6. The court erred in refusing to grant appellant’s motion for instructed verdict and his motion for judgment notwithstanding the verdict.

From the evidence it appears that appellant and appellees became acquainted in 1954. They attended the same church. Appellant was not then a minister. He had a religious radio program. He used the congregation of this church to furnish the music for the program. Mr. Howard, as a musician, participated with the congregation in the program. In 1955 appellant, having been ordained as a minister, founded the Pilgrim Baptist Church. Sometime after it was founded, just when is not clear, the Howards began attending this church. Later, just when is not clear, Mr. Howard [689]*689joined this church and was baptized. Mrs. Howard never became a member of the church. Mr. Howard was a member when the transaction here involved occurred. There is no evidence of any real association between the parties other than as minister and church member. Mr. Howard did testify that Mr. Gregg was his spiritual ad-visor but testified to no facts showing any special spiritual advice given by Mr. Gregg. What the evidence amounts to is a mere showing of the relation of minister and church member between Mr. Howard and Mr. Gregg.

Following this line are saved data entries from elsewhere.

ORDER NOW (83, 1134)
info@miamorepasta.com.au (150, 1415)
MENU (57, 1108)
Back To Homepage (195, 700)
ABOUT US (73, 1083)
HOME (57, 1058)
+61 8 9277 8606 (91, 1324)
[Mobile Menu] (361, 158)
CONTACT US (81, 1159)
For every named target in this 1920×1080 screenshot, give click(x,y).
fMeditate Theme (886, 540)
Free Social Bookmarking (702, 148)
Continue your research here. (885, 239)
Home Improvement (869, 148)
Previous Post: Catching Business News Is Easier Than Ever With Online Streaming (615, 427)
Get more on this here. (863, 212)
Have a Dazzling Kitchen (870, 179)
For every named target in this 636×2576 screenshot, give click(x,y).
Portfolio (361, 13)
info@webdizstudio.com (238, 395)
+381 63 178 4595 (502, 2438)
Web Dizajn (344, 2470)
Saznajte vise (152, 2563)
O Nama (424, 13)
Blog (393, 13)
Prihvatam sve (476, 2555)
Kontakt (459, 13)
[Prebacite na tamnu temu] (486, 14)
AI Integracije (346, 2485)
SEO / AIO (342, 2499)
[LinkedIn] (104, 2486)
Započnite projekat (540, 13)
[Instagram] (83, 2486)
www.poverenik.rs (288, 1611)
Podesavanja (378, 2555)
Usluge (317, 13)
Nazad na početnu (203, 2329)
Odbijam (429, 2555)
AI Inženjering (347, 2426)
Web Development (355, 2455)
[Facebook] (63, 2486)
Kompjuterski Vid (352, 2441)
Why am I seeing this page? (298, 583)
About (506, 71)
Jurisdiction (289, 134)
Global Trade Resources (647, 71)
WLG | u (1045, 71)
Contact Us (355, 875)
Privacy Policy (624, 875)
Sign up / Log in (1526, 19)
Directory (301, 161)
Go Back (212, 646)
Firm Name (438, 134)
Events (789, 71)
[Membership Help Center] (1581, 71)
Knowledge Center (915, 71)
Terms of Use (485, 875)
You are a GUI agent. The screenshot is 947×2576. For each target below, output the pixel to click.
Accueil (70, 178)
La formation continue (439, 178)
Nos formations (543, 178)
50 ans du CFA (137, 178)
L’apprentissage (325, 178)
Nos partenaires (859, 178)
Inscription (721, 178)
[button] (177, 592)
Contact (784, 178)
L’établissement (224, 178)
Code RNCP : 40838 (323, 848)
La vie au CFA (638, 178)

We must examine the testimony. It is undisputed that appellees entered into a contract with Mr. Guyon and his wife on March 12, 1958, to purchase the property for $4,600.00. $400.00 was paid at the time and the deferred consideration was to be paid at the rate of $45.00 per month and it was to bear interest at the rate of &/¿% per annum. There was a provision that all or any part of the balance could be prepaid and that if the entire balance were paid within 60 days the balance to be paid would be reduced to $3,700.00. Sometime shortly before the execution of the note and deed of trust of April 17, 1958, the Howards had paid a total of $2,000.00, leaving a balance of $2,600.00 owing. If the balance was paid by May 12 the Howards would have paid only $2,100.00 because of the discount provision noted.

Mr. Howard testified that sometime after he bought the property Mr. Guyon told him he needed his money to use in some business transaction and asked if it would be all right if the Howards borrowed the money and paid him. He was to pay $2,-100.00 because this was within the 60 day period. He did not ask appellant to assist in paying Guyon, but appellant called him and told him he would help finance it and he could get a better deal.